DATA PROVIDED:
* * * * * * *

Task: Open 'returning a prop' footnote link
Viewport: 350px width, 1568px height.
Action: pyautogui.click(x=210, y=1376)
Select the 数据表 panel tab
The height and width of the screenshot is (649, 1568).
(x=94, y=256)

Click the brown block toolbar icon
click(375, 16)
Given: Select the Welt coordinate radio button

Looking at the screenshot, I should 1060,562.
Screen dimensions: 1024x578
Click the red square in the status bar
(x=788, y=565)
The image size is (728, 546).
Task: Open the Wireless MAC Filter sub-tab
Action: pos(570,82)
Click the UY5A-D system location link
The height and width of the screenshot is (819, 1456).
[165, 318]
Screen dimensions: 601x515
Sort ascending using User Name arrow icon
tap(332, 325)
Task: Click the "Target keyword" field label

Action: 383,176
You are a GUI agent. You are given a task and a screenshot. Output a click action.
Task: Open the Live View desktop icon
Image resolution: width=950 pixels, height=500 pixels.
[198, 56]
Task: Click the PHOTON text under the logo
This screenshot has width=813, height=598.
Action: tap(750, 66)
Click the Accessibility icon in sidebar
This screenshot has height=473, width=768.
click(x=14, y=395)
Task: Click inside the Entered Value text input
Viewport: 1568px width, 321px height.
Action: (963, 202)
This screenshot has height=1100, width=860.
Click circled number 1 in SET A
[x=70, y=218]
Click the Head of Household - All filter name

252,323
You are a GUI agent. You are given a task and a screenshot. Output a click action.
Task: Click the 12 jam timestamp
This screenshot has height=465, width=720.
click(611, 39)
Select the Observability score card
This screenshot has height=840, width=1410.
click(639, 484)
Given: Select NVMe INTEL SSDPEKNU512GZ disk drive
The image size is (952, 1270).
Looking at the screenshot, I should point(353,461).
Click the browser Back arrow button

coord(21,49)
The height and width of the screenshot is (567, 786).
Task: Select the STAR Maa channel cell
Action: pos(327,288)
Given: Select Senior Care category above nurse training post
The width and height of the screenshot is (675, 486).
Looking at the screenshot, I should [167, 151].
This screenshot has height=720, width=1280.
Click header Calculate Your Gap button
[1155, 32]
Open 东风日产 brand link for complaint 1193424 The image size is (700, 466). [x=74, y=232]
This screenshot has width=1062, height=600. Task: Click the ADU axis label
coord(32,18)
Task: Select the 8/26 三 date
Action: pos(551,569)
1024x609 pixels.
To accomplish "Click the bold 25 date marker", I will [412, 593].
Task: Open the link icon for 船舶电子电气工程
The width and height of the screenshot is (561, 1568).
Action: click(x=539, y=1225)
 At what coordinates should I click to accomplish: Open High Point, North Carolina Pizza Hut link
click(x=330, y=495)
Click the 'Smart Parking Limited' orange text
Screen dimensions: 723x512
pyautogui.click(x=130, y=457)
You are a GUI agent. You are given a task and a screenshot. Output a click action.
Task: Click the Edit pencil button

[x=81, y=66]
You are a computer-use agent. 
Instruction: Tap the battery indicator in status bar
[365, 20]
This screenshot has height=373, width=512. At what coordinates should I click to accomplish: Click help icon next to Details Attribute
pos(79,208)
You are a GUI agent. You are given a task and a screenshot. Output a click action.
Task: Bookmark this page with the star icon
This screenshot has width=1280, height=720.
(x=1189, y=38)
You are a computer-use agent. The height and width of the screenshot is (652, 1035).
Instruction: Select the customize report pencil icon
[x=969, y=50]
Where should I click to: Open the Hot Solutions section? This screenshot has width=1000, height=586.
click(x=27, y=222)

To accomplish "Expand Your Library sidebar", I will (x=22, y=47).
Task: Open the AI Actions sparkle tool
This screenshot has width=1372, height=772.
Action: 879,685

* * * * * * *

The lines holding the word "will" are the answer. Pull them out of the records and copy them.

To accomplish "Click the bold 25 date marker", I will [412, 593].
To accomplish "Expand Your Library sidebar", I will (x=22, y=47).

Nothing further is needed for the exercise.